» **STATED PROBLEM**
Transcribe every one of the following records verbatim, reproducing each line without alteration.

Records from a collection

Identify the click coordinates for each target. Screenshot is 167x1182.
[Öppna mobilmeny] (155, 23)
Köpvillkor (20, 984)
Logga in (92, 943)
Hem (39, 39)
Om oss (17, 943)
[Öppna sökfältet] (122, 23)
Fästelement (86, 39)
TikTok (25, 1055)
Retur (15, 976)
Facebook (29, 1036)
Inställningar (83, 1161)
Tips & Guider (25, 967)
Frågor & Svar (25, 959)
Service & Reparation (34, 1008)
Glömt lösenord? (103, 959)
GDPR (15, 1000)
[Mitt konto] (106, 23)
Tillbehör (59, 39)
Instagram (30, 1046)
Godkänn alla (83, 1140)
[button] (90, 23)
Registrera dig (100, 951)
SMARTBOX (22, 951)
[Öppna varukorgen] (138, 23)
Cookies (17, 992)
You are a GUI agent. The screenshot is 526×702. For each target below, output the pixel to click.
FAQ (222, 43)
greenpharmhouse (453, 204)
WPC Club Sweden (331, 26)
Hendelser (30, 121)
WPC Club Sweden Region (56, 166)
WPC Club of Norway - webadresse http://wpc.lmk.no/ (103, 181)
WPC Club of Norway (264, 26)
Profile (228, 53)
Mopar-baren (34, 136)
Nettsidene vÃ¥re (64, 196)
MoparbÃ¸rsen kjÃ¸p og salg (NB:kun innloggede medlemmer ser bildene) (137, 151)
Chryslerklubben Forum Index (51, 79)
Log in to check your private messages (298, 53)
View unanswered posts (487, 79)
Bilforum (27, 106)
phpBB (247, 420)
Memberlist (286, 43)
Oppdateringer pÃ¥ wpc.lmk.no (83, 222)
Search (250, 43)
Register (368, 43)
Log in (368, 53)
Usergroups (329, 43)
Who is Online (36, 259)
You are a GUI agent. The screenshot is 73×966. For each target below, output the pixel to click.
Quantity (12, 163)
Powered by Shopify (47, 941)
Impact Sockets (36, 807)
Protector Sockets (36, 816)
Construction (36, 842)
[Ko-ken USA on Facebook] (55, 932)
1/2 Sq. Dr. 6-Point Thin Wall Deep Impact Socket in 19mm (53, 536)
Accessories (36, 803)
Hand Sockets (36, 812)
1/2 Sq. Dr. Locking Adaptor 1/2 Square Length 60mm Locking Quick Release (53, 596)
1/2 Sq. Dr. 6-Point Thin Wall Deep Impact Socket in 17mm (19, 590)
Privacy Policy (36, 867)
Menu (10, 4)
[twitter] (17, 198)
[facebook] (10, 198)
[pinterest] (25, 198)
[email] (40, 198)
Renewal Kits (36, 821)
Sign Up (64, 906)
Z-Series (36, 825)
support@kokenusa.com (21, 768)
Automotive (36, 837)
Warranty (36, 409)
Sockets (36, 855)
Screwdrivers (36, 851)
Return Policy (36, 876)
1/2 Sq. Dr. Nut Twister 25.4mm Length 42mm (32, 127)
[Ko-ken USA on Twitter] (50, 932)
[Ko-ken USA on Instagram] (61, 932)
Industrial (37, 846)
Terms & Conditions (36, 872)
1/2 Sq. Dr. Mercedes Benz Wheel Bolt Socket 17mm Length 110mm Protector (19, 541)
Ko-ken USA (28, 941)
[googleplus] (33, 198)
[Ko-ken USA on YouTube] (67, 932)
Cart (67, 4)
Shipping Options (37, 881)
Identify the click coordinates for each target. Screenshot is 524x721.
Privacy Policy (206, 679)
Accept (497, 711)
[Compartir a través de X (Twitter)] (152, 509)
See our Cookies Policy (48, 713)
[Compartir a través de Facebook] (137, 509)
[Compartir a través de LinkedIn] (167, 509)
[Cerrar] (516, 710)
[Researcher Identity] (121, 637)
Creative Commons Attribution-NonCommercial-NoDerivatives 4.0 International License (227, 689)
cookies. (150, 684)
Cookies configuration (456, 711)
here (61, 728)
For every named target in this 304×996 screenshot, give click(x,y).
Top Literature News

» **EXERCISE ANSWER**
Identify the click coordinates for each target. Screenshot is 167x1182.
[Öppna mobilmeny] (155, 23)
Köpvillkor (20, 984)
Logga in (92, 943)
Hem (39, 39)
Om oss (17, 943)
[Öppna sökfältet] (122, 23)
Fästelement (86, 39)
TikTok (25, 1055)
Retur (15, 976)
Facebook (29, 1036)
Inställningar (83, 1161)
Tips & Guider (25, 967)
Frågor & Svar (25, 959)
Service & Reparation (34, 1008)
Glömt lösenord? (103, 959)
GDPR (15, 1000)
[Mitt konto] (106, 23)
Tillbehör (59, 39)
Instagram (30, 1046)
Godkänn alla (83, 1140)
[button] (90, 23)
Registrera dig (100, 951)
SMARTBOX (22, 951)
[Öppna varukorgen] (138, 23)
Cookies (17, 992)
You are a GUI agent. The screenshot is 526×702. For each target below, output the pixel to click.
FAQ (222, 43)
greenpharmhouse (453, 204)
WPC Club Sweden (331, 26)
Hendelser (30, 121)
WPC Club Sweden Region (56, 166)
WPC Club of Norway - webadresse http://wpc.lmk.no/ (103, 181)
WPC Club of Norway (264, 26)
Profile (228, 53)
Mopar-baren (34, 136)
Nettsidene vÃ¥re (64, 196)
MoparbÃ¸rsen kjÃ¸p og salg (NB:kun innloggede medlemmer ser bildene) (137, 151)
Chryslerklubben Forum Index (51, 79)
Log in to check your private messages (298, 53)
View unanswered posts (487, 79)
Bilforum (27, 106)
phpBB (247, 420)
Memberlist (286, 43)
Oppdateringer pÃ¥ wpc.lmk.no (83, 222)
Search (250, 43)
Register (368, 43)
Log in (368, 53)
Usergroups (329, 43)
Who is Online (36, 259)
You are a GUI agent. The screenshot is 73×966. For each target below, output the pixel to click.
Quantity (12, 163)
Powered by Shopify (47, 941)
Impact Sockets (36, 807)
Protector Sockets (36, 816)
Construction (36, 842)
[Ko-ken USA on Facebook] (55, 932)
1/2 Sq. Dr. 6-Point Thin Wall Deep Impact Socket in 19mm (53, 536)
Accessories (36, 803)
Hand Sockets (36, 812)
1/2 Sq. Dr. Locking Adaptor 1/2 Square Length 60mm Locking Quick Release (53, 596)
1/2 Sq. Dr. 6-Point Thin Wall Deep Impact Socket in 17mm (19, 590)
Privacy Policy (36, 867)
Menu (10, 4)
[twitter] (17, 198)
[facebook] (10, 198)
[pinterest] (25, 198)
[email] (40, 198)
Renewal Kits (36, 821)
Sign Up (64, 906)
Z-Series (36, 825)
support@kokenusa.com (21, 768)
Automotive (36, 837)
Warranty (36, 409)
Sockets (36, 855)
Screwdrivers (36, 851)
Return Policy (36, 876)
1/2 Sq. Dr. Nut Twister 25.4mm Length 42mm (32, 127)
[Ko-ken USA on Twitter] (50, 932)
[Ko-ken USA on Instagram] (61, 932)
Industrial (37, 846)
Terms & Conditions (36, 872)
1/2 Sq. Dr. Mercedes Benz Wheel Bolt Socket 17mm Length 110mm Protector (19, 541)
Ko-ken USA (28, 941)
[googleplus] (33, 198)
[Ko-ken USA on YouTube] (67, 932)
Cart (67, 4)
Shipping Options (37, 881)
Identify the click coordinates for each target. Screenshot is 524x721.
Privacy Policy (206, 679)
Accept (497, 711)
[Compartir a través de X (Twitter)] (152, 509)
See our Cookies Policy (48, 713)
[Compartir a través de Facebook] (137, 509)
[Compartir a través de LinkedIn] (167, 509)
[Cerrar] (516, 710)
[Researcher Identity] (121, 637)
Creative Commons Attribution-NonCommercial-NoDerivatives 4.0 International License (227, 689)
cookies. (150, 684)
Cookies configuration (456, 711)
here (61, 728)
For every named target in this 304×996 screenshot, give click(x,y).
Top Literature News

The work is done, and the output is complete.